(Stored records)
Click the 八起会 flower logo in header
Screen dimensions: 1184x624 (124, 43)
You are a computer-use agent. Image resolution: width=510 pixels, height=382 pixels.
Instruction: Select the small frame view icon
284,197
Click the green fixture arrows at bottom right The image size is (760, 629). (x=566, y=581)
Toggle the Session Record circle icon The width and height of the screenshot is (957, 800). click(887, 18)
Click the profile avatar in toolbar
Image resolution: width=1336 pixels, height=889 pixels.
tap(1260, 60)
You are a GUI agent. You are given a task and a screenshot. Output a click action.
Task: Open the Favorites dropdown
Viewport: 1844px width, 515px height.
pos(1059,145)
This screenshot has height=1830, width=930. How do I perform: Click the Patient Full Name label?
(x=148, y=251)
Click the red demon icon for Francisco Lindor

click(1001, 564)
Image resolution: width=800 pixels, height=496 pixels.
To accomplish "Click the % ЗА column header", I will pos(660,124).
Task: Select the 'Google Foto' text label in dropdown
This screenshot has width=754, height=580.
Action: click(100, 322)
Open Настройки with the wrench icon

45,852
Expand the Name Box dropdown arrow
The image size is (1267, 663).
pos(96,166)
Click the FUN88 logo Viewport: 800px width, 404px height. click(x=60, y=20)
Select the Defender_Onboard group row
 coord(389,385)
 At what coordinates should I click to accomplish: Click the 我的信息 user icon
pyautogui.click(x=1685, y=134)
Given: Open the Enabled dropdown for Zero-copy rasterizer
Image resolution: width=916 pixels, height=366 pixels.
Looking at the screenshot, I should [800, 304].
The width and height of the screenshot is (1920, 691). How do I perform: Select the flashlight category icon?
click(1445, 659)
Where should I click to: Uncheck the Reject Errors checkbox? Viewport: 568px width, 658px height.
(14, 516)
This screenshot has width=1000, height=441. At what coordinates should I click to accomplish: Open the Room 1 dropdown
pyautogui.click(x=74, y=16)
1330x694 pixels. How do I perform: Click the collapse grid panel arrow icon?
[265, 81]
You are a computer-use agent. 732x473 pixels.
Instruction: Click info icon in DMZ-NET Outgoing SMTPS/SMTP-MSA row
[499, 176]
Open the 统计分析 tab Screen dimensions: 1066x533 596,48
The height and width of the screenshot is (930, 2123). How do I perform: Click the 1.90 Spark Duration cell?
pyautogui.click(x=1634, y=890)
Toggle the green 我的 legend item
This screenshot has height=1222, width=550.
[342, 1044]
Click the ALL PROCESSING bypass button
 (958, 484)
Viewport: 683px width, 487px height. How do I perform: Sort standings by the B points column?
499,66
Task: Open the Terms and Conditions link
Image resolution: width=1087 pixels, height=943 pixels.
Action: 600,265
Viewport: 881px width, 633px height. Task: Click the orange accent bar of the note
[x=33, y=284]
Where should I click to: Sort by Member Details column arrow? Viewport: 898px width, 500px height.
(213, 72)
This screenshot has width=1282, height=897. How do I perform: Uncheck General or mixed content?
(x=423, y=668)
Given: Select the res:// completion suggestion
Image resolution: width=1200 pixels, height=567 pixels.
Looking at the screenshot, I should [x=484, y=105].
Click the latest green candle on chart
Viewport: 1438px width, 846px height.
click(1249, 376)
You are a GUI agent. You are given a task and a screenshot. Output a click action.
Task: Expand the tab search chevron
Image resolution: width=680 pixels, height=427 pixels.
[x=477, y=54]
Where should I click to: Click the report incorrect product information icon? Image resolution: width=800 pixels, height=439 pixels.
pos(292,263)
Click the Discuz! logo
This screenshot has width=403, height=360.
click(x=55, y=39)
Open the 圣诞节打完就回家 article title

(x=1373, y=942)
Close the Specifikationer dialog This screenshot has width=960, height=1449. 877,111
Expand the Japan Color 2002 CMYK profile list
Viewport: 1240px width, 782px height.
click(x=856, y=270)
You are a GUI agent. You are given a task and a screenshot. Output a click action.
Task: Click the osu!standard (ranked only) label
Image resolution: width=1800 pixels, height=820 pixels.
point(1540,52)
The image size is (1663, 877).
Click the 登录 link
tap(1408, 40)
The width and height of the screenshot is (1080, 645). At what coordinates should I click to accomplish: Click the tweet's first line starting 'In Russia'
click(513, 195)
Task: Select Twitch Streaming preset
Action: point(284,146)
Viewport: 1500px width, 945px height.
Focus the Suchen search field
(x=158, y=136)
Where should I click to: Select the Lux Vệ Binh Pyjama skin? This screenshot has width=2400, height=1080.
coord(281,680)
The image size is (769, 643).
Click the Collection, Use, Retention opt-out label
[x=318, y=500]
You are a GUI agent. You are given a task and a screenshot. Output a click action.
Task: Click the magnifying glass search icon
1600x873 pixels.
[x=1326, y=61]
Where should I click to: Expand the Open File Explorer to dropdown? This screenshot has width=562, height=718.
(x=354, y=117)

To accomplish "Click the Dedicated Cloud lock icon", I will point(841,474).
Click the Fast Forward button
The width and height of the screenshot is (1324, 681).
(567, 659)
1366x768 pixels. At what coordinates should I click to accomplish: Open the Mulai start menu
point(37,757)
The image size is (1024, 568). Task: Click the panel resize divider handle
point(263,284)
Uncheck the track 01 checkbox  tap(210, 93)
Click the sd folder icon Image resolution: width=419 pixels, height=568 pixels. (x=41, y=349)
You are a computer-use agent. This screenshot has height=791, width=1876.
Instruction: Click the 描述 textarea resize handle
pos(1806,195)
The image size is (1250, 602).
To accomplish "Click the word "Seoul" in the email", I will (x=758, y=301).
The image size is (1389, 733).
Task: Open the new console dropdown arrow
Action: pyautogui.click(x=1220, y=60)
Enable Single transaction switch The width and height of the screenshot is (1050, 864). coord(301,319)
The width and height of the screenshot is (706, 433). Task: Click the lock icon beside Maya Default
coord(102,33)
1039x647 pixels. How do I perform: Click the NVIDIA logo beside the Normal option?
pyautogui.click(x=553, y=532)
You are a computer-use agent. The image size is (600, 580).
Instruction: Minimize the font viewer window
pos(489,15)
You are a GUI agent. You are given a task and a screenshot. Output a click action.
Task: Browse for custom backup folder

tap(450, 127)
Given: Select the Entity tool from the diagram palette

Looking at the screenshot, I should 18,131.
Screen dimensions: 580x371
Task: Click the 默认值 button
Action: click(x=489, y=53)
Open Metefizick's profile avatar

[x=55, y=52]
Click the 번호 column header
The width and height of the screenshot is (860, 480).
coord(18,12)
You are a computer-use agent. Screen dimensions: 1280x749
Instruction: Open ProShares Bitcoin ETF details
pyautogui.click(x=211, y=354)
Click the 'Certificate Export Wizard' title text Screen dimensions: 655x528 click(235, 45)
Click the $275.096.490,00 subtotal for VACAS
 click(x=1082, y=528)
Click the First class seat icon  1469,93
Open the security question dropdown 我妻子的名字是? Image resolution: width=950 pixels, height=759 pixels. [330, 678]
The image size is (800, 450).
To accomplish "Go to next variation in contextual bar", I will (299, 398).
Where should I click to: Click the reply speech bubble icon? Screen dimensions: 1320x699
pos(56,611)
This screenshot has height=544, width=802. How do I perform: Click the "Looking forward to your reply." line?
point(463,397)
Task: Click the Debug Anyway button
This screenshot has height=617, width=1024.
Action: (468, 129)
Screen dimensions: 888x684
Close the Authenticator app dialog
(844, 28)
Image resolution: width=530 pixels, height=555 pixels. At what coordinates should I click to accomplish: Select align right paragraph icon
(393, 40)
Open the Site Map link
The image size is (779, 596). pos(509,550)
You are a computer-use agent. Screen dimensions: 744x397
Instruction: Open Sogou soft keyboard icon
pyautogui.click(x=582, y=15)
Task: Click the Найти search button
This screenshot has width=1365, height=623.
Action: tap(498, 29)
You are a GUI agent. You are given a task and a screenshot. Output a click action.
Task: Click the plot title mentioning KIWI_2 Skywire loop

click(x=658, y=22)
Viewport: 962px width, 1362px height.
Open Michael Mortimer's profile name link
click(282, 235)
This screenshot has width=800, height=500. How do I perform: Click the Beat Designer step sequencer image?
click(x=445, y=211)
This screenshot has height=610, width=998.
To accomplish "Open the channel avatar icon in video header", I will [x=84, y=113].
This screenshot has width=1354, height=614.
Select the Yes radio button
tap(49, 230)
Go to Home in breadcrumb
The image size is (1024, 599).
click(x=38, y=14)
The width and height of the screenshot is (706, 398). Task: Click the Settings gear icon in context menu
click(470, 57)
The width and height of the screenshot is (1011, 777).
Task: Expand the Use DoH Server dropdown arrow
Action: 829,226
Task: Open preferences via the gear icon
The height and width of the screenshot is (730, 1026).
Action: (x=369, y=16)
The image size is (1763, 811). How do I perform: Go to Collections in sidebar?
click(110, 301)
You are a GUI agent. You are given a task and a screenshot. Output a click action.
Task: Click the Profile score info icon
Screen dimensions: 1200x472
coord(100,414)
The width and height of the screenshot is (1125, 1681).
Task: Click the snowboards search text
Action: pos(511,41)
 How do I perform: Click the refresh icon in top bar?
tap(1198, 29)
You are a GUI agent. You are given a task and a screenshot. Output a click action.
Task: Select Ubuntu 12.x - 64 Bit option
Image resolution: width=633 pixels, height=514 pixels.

_Exercise instructions_
Output only an exact transcription of the lines above from the one with "Viewport: 962px width, 1362px height." up to and including the one with "Task: Click the Profile score info icon".

_Solved problem_
Viewport: 962px width, 1362px height.
Open Michael Mortimer's profile name link
click(282, 235)
This screenshot has width=800, height=500. How do I perform: Click the Beat Designer step sequencer image?
click(x=445, y=211)
This screenshot has height=610, width=998.
To accomplish "Open the channel avatar icon in video header", I will [x=84, y=113].
This screenshot has width=1354, height=614.
Select the Yes radio button
tap(49, 230)
Go to Home in breadcrumb
The image size is (1024, 599).
click(x=38, y=14)
The width and height of the screenshot is (706, 398). Task: Click the Settings gear icon in context menu
click(470, 57)
The width and height of the screenshot is (1011, 777).
Task: Expand the Use DoH Server dropdown arrow
Action: 829,226
Task: Open preferences via the gear icon
The height and width of the screenshot is (730, 1026).
Action: (x=369, y=16)
The image size is (1763, 811). How do I perform: Go to Collections in sidebar?
click(110, 301)
You are a GUI agent. You are given a task and a screenshot. Output a click action.
Task: Click the Profile score info icon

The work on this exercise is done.